Batteries present comparatively few regulatory challenges when deployed in competitive wholesale markets. Deploying them in regulated distribution networks, however, is another matter entirely. Batteries share some characteristics of revenue-producing generators but when they are deployed by distribution utilities they also become regulated assets. At least potentially this arrangement violates a bright-line division within the Texas deregulation law between regulated transmission-and-distribution providers on the one side, and competitive generators and retail electric providers on the other.
Policymakers, utilities and stakeholders in Texas have been grappling with these sorts of issues for years. In 2016, for instance, Oncor floated a multi-million-dollar proposal to install batteries on various nodes of its central Texas power network. That plan eventually fizzled after legislation needed to move it forward failed in Austin. More recently, AEP Texas proposed installing lithium-ion batteries on its distribution network in the communities of Woodson and Paint Rock. That bid also failed after a number of parties — generators, consumer groups and retail electric providers among them — raised objections at the PUC.
But it was this second proposal that has prompted the PUC to examine battery storage issues more generally. Had that AEP proposal moved forward, the batteries would have served a relatively small number of customers and only during infrequent intervals. AEP argued the project made economic sense because it would have taken the place of a more expensive substation upgrade.
QUESTIONS
What are some of the issues raised by the AEP proposal? As a regulated transmission and distribution utility, the company operates outside the state’s competitive energy market. The PUC sets AEP’s rates and its captive customers must pay them. But the proposed batteries, said opponents, would have had some characteristics of competitive generation assets, albeit ones inappropriately subsidized by ratepayers.
AEP also wanted to count power stored and discharged by its batteries as “unaccounted for energy” for regulatory purposes, and spread that cost to ratepayers generally. Opponents said this was unfair. The batteries, if deployed when power otherwise is running short, also theoretically could suppress wholesale power prices and potentially cut into the revenue of generators operating in the competitive wholesale market.

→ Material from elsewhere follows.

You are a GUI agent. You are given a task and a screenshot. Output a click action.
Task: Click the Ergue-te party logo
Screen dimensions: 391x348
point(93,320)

“AEP’s proposed batteries would be used to provide ‘competitive energy services’ that [transmission and distribution utilities] are prohibited from providing,” wrote attorney Katie Coleman in testimony she filed on behalf of an industrial consumer coalition.
“It is undisputed that, if AEP were to construct sufficiently robust transmission and distribution facilities at Woodson and Paint Rock, (power generators and retail electric providers) would be capable and willing to provide sufficient power to customers,” she wrote. “But instead of building traditional transmission or distribution infrastructure to ensure appropriate reliability and support competition in Woodson and Paint Rock, AEP intends to bypass the competitive market.”
AEP, for its part, said the batteries did not meet the statutory definition of a competitive generation asset because (among other reasons) the utility would never use them to sell energy. AEP also said the batteries would have employed minuscule amounts of energy, and thereby would have had an insignificant impact on the competitive market.
Most important of all, the batteries made bottom-line economic sense, according to AEP, because they would have cost much less than a substation upgrade. “In appropriate applications, utility batteries can provide substantial cost savings,” the company stated in regulatory briefings.
The PUC rejected the AEP proposal in February “without prejudice,” meaning that the agency can take up all the questions and objections raised by parties in the new rule-making project. Even in voting against the utility, PUC Chair DeAnn Walker thanked AEP for teeing up important policy issues.
“In the changing environment in which we live, there are new technologies that could hold significant promise to Texas customers more reliably and efficiently,” she said.
The PUC in February opened its new “Use of Non-Traditional Technologies in Electric Delivery Service” rulemaking docket, which can be found here. AEP said it’s eager to make its case and move forward.